Here we provide our implementation of the Confidence Bootstrapping method (https://arxiv.org/abs/2402.18396), pretrained diffusion and confidence models, and processed receptors from the DockGen validation and test sets.
The DockGen benchmark can be downloaded from Zenodo (https://zenodo.org/records/10656052) by running
curl -o data/BindingMOAD_2020_processed.tar https://zenodo.org/records/10656052/files/BindingMOAD_2020_processed.tar
curl -o data/DockGen.tar https://zenodo.org/records/10656052/files/DockGen.tar
After extraction, all 189 complexes in the DockGen test set can be found in data/BindingMOAD_2020_processed/test_names.npy
, and the 85 complexes from DockGen-clusters can be found in data/BindingMOAD_2020_processed/test_names_bootstrapping.npy
. The list of complexes in the DockGen benchmark can also be found at data/BindingMOAD_2020_processed/new_cluster_to_ligands.pkl
, which is a dictionary with cluster names as keys and lists of ligand names as values. The downloaded files contain processed ligands and receptors from Binding MOAD.

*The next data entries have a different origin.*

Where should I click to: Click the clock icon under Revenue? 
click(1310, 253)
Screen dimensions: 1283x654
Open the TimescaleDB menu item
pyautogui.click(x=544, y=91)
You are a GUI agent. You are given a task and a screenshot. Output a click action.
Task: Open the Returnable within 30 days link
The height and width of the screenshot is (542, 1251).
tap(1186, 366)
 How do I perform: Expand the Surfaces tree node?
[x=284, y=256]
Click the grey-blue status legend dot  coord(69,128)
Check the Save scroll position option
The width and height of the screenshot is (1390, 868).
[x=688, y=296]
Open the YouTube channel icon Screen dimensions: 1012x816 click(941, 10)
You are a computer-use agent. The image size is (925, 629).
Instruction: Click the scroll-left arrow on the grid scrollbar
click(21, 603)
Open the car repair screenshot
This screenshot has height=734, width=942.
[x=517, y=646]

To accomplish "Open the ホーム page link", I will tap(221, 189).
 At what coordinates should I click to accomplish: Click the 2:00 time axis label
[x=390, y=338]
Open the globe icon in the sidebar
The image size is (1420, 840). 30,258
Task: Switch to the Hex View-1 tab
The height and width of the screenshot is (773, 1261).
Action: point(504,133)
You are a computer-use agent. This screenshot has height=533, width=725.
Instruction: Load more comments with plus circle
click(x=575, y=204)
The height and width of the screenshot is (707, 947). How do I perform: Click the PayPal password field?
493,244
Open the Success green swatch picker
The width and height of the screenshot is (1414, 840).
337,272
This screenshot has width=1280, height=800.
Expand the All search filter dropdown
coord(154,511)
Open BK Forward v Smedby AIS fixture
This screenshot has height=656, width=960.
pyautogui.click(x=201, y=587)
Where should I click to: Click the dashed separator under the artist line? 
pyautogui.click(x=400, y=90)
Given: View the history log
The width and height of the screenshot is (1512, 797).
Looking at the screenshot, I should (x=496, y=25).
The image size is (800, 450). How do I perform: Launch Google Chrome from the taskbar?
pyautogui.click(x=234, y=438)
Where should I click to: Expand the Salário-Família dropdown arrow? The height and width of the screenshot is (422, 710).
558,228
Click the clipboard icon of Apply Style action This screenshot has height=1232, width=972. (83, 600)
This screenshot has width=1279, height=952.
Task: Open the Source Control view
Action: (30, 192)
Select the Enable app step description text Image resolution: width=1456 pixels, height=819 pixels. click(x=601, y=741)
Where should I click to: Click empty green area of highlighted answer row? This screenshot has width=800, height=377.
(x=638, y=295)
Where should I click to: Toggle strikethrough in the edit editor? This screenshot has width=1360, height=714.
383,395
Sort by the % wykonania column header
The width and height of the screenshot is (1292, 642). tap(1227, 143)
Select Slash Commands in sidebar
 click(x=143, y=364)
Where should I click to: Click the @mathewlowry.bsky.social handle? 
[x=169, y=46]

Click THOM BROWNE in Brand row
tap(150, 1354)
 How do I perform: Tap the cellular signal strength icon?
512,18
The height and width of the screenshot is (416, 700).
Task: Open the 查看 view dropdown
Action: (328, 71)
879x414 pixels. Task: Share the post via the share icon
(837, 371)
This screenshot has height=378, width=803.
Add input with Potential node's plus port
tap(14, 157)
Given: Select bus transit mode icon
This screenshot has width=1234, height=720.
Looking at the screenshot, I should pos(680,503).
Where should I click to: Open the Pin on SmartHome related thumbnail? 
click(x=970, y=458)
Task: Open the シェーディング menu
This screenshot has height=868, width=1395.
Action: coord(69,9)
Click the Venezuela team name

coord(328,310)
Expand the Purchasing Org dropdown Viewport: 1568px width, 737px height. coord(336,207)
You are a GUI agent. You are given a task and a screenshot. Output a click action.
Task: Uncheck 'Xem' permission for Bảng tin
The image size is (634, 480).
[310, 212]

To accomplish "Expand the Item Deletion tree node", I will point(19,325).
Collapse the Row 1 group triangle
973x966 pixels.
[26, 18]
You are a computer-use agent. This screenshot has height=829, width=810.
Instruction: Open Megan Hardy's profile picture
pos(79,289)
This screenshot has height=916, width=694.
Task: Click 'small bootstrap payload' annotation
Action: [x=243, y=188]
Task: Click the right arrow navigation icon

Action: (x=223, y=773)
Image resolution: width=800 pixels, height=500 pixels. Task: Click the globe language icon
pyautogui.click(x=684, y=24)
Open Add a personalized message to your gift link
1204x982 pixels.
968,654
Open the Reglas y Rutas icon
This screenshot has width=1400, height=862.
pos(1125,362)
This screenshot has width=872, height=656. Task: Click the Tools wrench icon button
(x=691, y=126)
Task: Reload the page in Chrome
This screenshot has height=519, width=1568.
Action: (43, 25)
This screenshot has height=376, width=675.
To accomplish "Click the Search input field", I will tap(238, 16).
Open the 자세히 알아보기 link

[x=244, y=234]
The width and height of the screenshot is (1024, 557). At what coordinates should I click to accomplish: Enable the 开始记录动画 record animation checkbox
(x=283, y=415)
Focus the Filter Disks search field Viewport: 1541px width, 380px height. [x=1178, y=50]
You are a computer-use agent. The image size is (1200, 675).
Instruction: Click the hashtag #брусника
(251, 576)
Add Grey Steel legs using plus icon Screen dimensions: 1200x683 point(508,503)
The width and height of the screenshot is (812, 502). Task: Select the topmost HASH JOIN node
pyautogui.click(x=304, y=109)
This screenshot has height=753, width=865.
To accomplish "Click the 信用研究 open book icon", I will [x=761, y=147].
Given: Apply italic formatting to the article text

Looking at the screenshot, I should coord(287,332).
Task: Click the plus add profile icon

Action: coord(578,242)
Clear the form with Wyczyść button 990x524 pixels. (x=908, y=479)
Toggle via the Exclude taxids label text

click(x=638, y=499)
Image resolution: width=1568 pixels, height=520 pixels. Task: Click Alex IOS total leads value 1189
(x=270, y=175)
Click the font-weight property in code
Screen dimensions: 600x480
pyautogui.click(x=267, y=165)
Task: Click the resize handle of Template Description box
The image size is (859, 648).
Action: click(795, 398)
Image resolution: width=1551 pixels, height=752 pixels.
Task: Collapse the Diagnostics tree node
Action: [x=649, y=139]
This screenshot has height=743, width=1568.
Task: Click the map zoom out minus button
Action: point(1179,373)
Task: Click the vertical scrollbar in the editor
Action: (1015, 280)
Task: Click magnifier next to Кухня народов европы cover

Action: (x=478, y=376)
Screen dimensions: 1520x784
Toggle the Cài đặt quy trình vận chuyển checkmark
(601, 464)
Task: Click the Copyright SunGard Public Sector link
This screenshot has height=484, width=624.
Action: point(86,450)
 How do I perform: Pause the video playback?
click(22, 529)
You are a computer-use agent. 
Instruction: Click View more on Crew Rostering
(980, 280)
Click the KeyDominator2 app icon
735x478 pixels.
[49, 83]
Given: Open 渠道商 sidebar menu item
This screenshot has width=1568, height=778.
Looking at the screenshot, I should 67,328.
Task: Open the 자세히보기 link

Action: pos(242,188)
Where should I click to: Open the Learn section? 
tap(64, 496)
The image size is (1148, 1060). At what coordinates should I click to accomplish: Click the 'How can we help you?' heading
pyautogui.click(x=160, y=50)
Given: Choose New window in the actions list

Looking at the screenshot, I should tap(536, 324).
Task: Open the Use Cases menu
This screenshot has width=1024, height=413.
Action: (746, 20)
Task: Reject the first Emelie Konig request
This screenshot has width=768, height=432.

We will set up the environment with anaconda Anaconda, and have provided an environment.yml
file. While in the project directory, run
conda env create
Activate the environment
conda activate confidence-bootstrapping
In order to run the diffusion model, we need to generate ESM2 embeddings for complexes in Binding MOAD. First we prepare sequences:
python datasets/moad_lm_embedding_preparation.py --data_dir data/BindingMOAD_2020_processed/pdb_protein
Then, we install esm and generate embeddings for the test proteins:
git clone https://github.com/facebookresearch/esm
cd esm
pip install -e .
cd ..
HOME=esm/model_weights python esm/scripts/extract.py esm2_t33_650M_UR50D data/BindingMOAD_2020_processed/moad_sequences_new.fasta data/esm2_output --repr_layers 33 --include per_tok
Then we convert the embeddings to a single .pt
file:
python datasets/esm_embeddings_to_pt.py --esm_embeddings_path data/esm2_output
We provide pretrained diffusion and confidence models at workdir/pretrained_score
and workdir/pretrained_confidence
respectively. In addition, we have provided eight finetuned models reported in the paper also in workdir
, with the names of the folders as the prefix of the cluster names.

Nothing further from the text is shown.